TG4001 and Avelumab Combo Shows High Efficacy against HPV-Positive Cancer
Release Date: 03-Oct-2019
On 30 September 2019, a safety and efficacy data of TG4001 in combination with avelumab (BAVENCIOandreg;) is presented by Transgene, a biotech company. Transgene is known to designs and develops virus-based immunotherapeutics against cancer. According to the data, Avelumab shows prominent effects in HPV-16+ recurrent or metastatic malignancies (including oropharyngeal cancers).
The Phase 1b data have been presented by Transgene in a poster at the European Society for Medical Oncology (ESMO) 2019 Congress in Barcelona, Spain. TG4001 is a therapeutic vaccine based on a Vaccinia vector (MVA). It is engineered in such a way that it starts expressing HPV-16 antigens (E6 and E7). During the previous trials, TG4001 has been administered to more than 300 individuals, indicating good safety, significant HPV clearance rate and promising efficacy results. Avelumab is a human anti-programmed death ligand (PD-L1) antibody.
Further, in the Phase 1b part of the trial, one of the two tested doses of TG4001 combined with a fixed dose of avelumab is introduced into 9 heavily pretreated patients. The Phase 2 part of the trial started in October 2018 and will enroll 40 patients. The trial is conducted for evaluating safety and tolerability as well as the anticancer activity of the combination. The trial is multi-center, open-label trial with approximately 50 patients of HPV-16 positive cancers who had failed at least one line of systemic treatment.

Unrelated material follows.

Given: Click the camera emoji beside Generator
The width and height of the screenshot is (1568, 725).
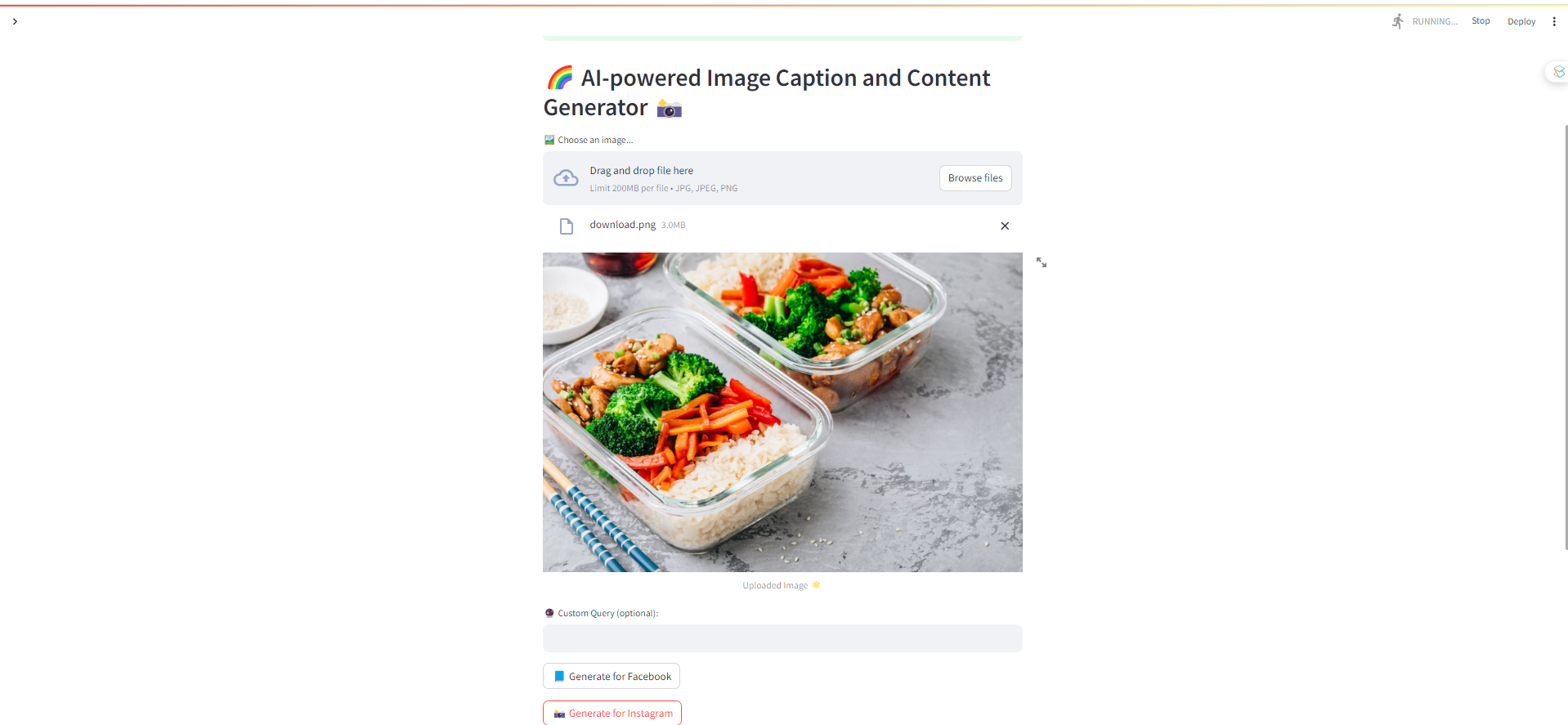Looking at the screenshot, I should pos(669,109).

According to the Dr. Maud Brandely, MD, PhD, Chief Medical Officer of Transgene, These Phase 1b results with a combination treatment regimen containing TG4001 are promising. In this heavily pretreated population, the quality of the responses, in particular the duration of the responses, and the immune changes in the tumor, give us great confidence that we will see a positive outcome from the ongoing Phase 2 part of the trial.
He also added in his comment “the results also confirm our conviction that a HPV-16 targeted therapeutic vaccine would be able to stimulate the immune response, and can advantageously be combined with an immune checkpoint inhibitor. Based on these results, I believe that the combination of TG4001 and an ICI could potentially offer a much-improved treatment option than single agent immune checkpoint inhibitor for patients with HPV-16+ recurrent or metastatic malignancies. Patient accrual in the Phase 2 part of the trial is in line with our expectations and the next clinical readout is expected in 1H 2020.”